Tézé 1998
Au coeur de la violence, Jérôme Bosch. Le Portement de Croix de Gand (Jean-Marie Tézé) 1998
[Nouvelles Editions Mame, Paris, 1998, 112 pages]
This modest monograph was written by the French Jesuit, sculptor and art historian Jean-Marie Tézé and deals with the Carrying of the Cross panel (Ghent, Museum of Fine Arts) which is attributed to Bosch. An obvious benefit of this book are the numerous and high-quality colour illustrations of details. The text is less outstanding, though. On the first page already it does not meet with scholarly standards because the author categorically states that the Carrying of the Cross panel was painted around 1516. On page 16 we even read that the Carrying of the Cross was ‘undoubtedly’ Bosch’s last work.
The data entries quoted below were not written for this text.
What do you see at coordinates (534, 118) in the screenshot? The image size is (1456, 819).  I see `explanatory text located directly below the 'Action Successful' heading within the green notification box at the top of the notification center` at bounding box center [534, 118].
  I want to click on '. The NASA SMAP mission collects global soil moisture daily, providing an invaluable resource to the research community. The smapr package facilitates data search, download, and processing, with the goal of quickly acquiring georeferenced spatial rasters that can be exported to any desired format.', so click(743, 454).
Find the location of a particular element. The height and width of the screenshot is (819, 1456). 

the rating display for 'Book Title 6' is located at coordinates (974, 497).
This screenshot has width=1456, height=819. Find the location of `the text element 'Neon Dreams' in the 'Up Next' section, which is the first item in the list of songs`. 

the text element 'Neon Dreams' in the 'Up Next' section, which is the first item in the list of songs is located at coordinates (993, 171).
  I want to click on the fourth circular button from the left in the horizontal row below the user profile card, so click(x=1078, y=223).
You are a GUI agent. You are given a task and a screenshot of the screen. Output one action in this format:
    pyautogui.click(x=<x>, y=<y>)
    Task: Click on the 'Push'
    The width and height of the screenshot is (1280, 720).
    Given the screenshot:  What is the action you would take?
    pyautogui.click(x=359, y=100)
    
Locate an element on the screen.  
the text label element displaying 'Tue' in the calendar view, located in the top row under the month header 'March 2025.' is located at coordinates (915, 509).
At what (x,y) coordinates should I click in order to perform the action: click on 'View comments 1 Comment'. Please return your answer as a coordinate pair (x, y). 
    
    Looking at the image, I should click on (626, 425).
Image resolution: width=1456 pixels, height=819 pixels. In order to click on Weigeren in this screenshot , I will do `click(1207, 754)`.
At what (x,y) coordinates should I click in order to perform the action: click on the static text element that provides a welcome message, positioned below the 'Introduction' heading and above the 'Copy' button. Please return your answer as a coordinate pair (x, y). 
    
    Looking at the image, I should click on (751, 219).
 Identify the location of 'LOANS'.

The rest of Tézé’s text is mainly characterized by pseudo-poetical diffuseness and tiresome subjective descriptions with only sporadical concrete ideas.
Bosch was a member of the Fraternity of Our Lady which is supposed to have been influencd by the Brethren of the Common Life, an order that was inspired by the spirit of the Modern Devotion, with strong emphasis on personal meditation [p. 11]. Bosch’s oeuvre oscillates between the Middle Ages and the Renaissance and is not similar to any other oeuvre, whereas within Bosch’s oeuvre the Ghent Carrying of the Cross is not similar to any other work of Bosch [p. 15]. The early sixteenth century showed a growing interest in the ideas about temperaments and physiognomy and in the depiction of caricatures, as is shown by the paintings of Da Vinci and Dürer. It is not surprising then that Bosch also focuses on this, but he does it in his own way: the distorted faces he paints, represent human passions and vices [p. 42].
The opposition between innocence (Christ, Veronica) and sin is one of the leitmotivs in this panel [p. 66]. Sin is not represented by means of infernal images and corporal punishment, but by means of monstrous heads referring to the evil inside [p. 85]. By emphasizing the aggression caused by vices, Bosch is a relative of the humanists. He painted sermons in which he attacked the depraved morals of his times. His pessimistic and satirical approach is very close to that of the Alsatian humanist Sebastian Brant [p. 94]. What Bosch paints in his Carrying of the Cross are masks, types, anonymous figures referring to everybody (also the spectator of the panel) who suppresses an innocent victim [p. 104].